# READING TEXT
::::::

Thursday, January 21, 2010

Rackufacture: Rear Rack Jig

Glen was wondering if I might be interested in building a rear rack for one of his new Elephants. I'm pretty sure the Pope is still Catholic.

The timing was good because I've been thinking about fixturing and jigs and this gave me an excuse to get my feet wet. Glen gave me his construction drawing for the frame and I worked off of that to develop a drawing for a rack jig. It was supposed to be something simple and then it mushroomed into something way more complicated (my special talent), that could be adjustable so that you could build racks of the same style for different bikes, 'cause every one he builds is a little different. Not that he will ever ask me to build another one after he sees the kind of krap work I do, but it's not about that. It's about really wanting to do it and having half a reason to justify it. Hmmm, sounds like a lot of my bike purchases.

I don't have any machine tools, which limits how accurate the thing was gonna be and so I knew it probly wasn't gonna be a huge success this first time around but I also knew it was time to jump in, because you can only learn so much from reading and looking and then you have to learn from doing. I'll end up making lotsa mistakes, learning from them, hacking it up and itterating and making it better. So I guess that's my apology in advance for a C- on this first report card. Nuff said.

Ideas on paper . . .



Transferring the ideas from paper to steel . . .



A thousand hours later, all done . . .



This rack design uses that same two attachment points as most off-the-shelf racks: bosses on the dropouts and bosses on the seatstays. Here's the dropout end of the jig. It's adjustable for varying widths . . .



Here's the seatstay end, along with the feature that allows vertical adjustment relative to the dropout end (this will make more sense a few pics from now) . . .



Here's the feature that allows horizontal adjustment relative to the dropout end . . .



This is where the decks sits and is adjusted to the right elevation . . .



This is kind of a side note, but I have a problem with my method for making these large-radius bends. See the flat spot at the start of the bend? That ain't gonna do. I have some plans and parts for a home brew bender sitting on my bench . . .



Laying out the front struts . . .

::::::

# DATASET EXCERPT
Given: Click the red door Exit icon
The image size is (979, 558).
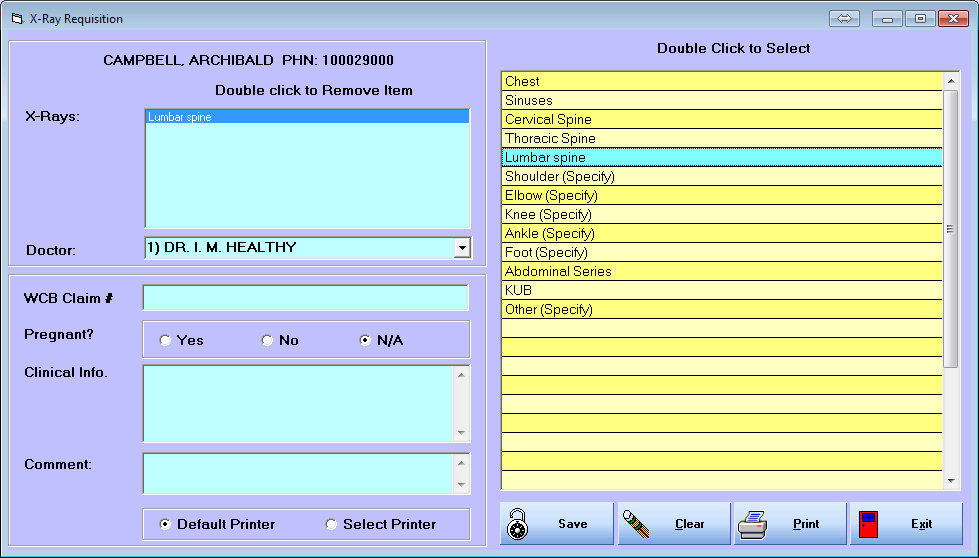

::::::

# TO DO
A. According to the rack jig post, what two attachment points does the rack design use?
B. List every adjustment that the rack jig post says the jig allows.
C. Set down the stretch of the rack jig post from "This rack design" through "dropout end . . .", word for word.

# RESULTS FOR THE EXERCISE
A. Bosses on the dropouts and bosses on the seatstays.

B.
- Width adjustment at the dropout end
- Vertical adjustment of the seatstay end relative to the dropout end
- Horizontal adjustment relative to the dropout end
- Elevation adjustment for where the deck sits

C.
This rack design uses that same two attachment points as most off-the-shelf racks: bosses on the dropouts and bosses on the seatstays. Here's the dropout end of the jig. It's adjustable for varying widths . . .



Here's the seatstay end, along with the feature that allows vertical adjustment relative to the dropout end (this will make more sense a few pics from now) . . .



Here's the feature that allows horizontal adjustment relative to the dropout end . . .